É um viajante sequioso de conhecimento e de contemplação que se vai conhecendo a si próprio até ao ponto de dizer, inebriado pela maravilha e sensibilizado: “Já percebi que o que as ilhas têm de mais belo e as completa é a ilha que está em frente”. Esta ideia de infinito, de resto, perpassa várias vezes e, conjugada com o deslumbramento que sente pela riqueza dos caracteres humanos – haja em vista o capítulo sobre a caça à baleia ou aqueloutro em que fala dos pescadores, por exemplo – o viajante nestas ilhas deixa-se arrebatar: “Oh! Quem me dera ser patrão dum barco e ir de ilha em ilha abicar aos portos, de barrete azul adebruado de vermelho na cabeça e a mão no leme”…

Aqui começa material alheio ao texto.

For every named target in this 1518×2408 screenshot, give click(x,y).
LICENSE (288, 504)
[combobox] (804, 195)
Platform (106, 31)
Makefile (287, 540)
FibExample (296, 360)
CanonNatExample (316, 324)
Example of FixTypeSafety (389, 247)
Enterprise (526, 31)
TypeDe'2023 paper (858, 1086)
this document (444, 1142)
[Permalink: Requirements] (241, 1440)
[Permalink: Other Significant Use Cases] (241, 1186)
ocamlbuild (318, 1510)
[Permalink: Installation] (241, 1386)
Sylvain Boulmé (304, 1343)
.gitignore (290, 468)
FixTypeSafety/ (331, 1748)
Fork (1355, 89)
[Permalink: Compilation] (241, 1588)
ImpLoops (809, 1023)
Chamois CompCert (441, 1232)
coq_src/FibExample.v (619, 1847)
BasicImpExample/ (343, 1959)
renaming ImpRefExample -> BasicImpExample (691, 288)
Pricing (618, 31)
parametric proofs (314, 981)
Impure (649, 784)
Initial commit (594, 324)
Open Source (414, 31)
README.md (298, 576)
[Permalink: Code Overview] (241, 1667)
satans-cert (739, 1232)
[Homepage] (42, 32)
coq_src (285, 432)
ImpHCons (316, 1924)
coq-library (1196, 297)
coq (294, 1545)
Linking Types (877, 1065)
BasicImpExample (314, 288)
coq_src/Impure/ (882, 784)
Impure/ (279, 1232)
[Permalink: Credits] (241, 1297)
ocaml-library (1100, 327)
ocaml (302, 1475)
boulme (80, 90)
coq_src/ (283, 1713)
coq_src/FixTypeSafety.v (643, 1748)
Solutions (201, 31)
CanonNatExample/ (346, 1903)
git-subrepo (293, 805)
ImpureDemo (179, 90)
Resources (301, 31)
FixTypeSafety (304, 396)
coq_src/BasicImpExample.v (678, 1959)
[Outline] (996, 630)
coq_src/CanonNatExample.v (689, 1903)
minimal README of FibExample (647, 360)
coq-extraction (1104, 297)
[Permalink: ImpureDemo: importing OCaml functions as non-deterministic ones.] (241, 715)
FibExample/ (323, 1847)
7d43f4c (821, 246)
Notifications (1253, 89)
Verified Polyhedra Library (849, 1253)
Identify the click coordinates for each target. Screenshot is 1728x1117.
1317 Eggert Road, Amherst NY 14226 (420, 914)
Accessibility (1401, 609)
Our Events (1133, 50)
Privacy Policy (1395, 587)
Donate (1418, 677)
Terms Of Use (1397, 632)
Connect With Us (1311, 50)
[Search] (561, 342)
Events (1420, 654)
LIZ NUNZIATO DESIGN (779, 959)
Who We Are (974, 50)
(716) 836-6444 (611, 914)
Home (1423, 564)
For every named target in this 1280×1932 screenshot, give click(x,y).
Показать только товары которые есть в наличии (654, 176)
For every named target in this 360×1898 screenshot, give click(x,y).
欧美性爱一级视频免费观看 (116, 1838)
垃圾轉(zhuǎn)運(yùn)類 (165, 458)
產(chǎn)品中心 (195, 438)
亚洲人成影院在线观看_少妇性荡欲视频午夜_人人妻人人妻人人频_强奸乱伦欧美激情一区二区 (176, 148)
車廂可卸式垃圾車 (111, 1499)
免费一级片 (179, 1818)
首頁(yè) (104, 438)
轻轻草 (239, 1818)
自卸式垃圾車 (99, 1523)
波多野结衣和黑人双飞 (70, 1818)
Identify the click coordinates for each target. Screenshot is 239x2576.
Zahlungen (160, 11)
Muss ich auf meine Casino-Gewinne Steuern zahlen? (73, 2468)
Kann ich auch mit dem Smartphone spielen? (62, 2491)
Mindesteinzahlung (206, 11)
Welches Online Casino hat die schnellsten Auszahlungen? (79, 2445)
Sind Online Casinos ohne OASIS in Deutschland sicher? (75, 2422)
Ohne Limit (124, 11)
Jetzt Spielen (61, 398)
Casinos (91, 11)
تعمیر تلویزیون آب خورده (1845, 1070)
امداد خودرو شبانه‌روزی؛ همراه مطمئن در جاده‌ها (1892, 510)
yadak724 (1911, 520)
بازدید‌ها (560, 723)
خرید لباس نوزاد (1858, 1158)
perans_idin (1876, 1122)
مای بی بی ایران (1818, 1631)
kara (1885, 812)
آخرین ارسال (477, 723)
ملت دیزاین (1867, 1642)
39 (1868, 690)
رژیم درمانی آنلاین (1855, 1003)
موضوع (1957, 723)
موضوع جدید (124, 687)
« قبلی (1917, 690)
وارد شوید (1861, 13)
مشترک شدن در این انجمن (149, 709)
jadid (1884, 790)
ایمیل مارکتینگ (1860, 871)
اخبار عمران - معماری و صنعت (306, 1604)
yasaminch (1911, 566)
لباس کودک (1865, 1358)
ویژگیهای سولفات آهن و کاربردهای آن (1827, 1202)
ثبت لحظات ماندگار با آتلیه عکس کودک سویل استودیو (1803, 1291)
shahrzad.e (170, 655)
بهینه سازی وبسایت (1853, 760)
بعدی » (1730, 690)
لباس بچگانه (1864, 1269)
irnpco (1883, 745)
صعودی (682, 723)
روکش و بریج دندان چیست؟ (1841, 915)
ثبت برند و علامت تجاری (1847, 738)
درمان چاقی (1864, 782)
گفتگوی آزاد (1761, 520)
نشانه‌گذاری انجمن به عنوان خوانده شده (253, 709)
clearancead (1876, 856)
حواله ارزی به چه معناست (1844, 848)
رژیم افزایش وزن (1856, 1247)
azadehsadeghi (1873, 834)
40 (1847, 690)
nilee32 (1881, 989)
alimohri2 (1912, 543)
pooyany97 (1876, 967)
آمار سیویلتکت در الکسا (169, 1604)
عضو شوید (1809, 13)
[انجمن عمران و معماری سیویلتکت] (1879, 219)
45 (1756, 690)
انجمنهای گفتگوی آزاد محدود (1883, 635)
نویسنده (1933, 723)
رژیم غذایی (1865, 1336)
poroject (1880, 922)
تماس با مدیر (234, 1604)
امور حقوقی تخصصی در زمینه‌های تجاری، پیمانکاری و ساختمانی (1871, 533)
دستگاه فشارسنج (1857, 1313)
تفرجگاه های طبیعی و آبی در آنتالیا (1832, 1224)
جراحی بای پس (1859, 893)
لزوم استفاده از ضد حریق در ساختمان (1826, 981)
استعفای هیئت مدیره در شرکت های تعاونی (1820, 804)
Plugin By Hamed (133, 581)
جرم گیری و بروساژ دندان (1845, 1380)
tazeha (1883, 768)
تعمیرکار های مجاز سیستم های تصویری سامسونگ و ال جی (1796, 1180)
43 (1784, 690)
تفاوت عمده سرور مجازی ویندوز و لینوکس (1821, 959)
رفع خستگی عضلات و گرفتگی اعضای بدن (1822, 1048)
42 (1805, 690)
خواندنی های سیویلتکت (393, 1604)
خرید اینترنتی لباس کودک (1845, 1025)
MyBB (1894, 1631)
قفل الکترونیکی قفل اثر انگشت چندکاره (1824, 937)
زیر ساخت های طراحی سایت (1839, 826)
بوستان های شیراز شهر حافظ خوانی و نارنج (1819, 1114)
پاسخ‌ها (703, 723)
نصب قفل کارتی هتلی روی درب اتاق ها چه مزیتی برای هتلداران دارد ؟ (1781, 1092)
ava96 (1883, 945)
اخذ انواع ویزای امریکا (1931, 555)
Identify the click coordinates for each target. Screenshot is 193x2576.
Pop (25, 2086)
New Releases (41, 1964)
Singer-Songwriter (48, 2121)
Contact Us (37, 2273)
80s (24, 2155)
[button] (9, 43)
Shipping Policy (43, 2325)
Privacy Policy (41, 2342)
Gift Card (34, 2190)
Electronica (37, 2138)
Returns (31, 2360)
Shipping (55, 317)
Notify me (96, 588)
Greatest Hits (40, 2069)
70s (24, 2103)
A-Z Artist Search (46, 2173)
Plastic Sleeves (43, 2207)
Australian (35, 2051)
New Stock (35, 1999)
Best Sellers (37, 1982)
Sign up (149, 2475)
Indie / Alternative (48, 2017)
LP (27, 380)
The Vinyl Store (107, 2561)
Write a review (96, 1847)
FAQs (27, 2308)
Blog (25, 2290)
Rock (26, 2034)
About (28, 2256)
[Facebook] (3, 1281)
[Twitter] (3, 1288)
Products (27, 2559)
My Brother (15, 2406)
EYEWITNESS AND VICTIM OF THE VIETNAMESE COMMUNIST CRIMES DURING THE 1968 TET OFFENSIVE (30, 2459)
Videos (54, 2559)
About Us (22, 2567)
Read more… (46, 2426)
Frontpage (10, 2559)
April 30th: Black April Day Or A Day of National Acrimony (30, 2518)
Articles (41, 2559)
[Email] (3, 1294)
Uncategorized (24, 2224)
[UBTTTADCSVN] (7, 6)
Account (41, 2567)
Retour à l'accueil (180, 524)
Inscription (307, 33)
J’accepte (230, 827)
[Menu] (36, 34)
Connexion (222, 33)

À Madeira dedica Brandão capítulo curto, em que, apesar de apreciar a cor, mais quente, lhe fica a sensação dominante de algum desconforto – “Esta ilha é um cenário e pouco mais – cenário deslumbrante com pretensões a vida sem realidade e desprezo absoluto por tudo o que lhe não cheira a inglês. Letreiros em inglês, tabuletas em inglês e tudo preparado para inglês ver e abrir a bolsa.” Esta conclusão servir-lhe-á para um retrato social impiedoso dos madeirenses: “Cada vez se cava mais funda a separação entre as classes chamadas superiores e as outras. O que se faz neste país é um crime que havemos de pagar muito caro”. Em causa estavam também conceitos de turismo, entre a familiaridade e a indústria que começava a ser: “Detesto o turismo e adoro a hospitalidade. (…) Uma nação não deve ser um hotel – e Deus nos livre que o seja!”
Apesar desta sensibilidade na apresentação do que eram as “desconhecidas” ilhas, Brandão não se consegue desviar do seu estatuto de visitante. Ainda em S. Miguel, no início desse Agosto, escreverá: “Devo dizer que já me cansa um pouco e que anseio por outra luz… Começo a ter saudades do velho muro do meu quintal, tostado do sol, onde se criam as sardónicas, os líquenes amarelos e rosados, e até mesmo as pedras amadurecem como as uvas!...” E o relato desta viagem terminará com essa homenagem à luz, quando, já na bacia de Cascais, fotografa: “a luz irrompe, uma luz alegre, uma luz que vibra toda, uma luz em que cada átomo tem asas e vem direito a mim como uma flecha de oiro. No céu imenso e livre, o sol bóia como num grande fluido. Portugal!...”
O que entusiasma na escrita de Brandão é essa multiplicidade da cor, fortemente matizada, intensamente definida, algo que decorre de uma escrita que navega sobre a sensibilidade. Como António M. B. Machado Pires referiu no prefácio de As Ilhas Desconhecidas (Col. “Obras Completas de Raul Brandão”. Lisboa: Editorial Comunicação, 1987), “Raul Brandão era um emotivo, no que esta palavra, de semântica vaga, quer significar de predomínio das primeiras impressões e sentimentos sobre a elaboração cerebral, uma espécie de ‘matéria-prima’ de sentimento, ‘em bruto’, passada ao papel: assim escrevia principalmente Brandão.”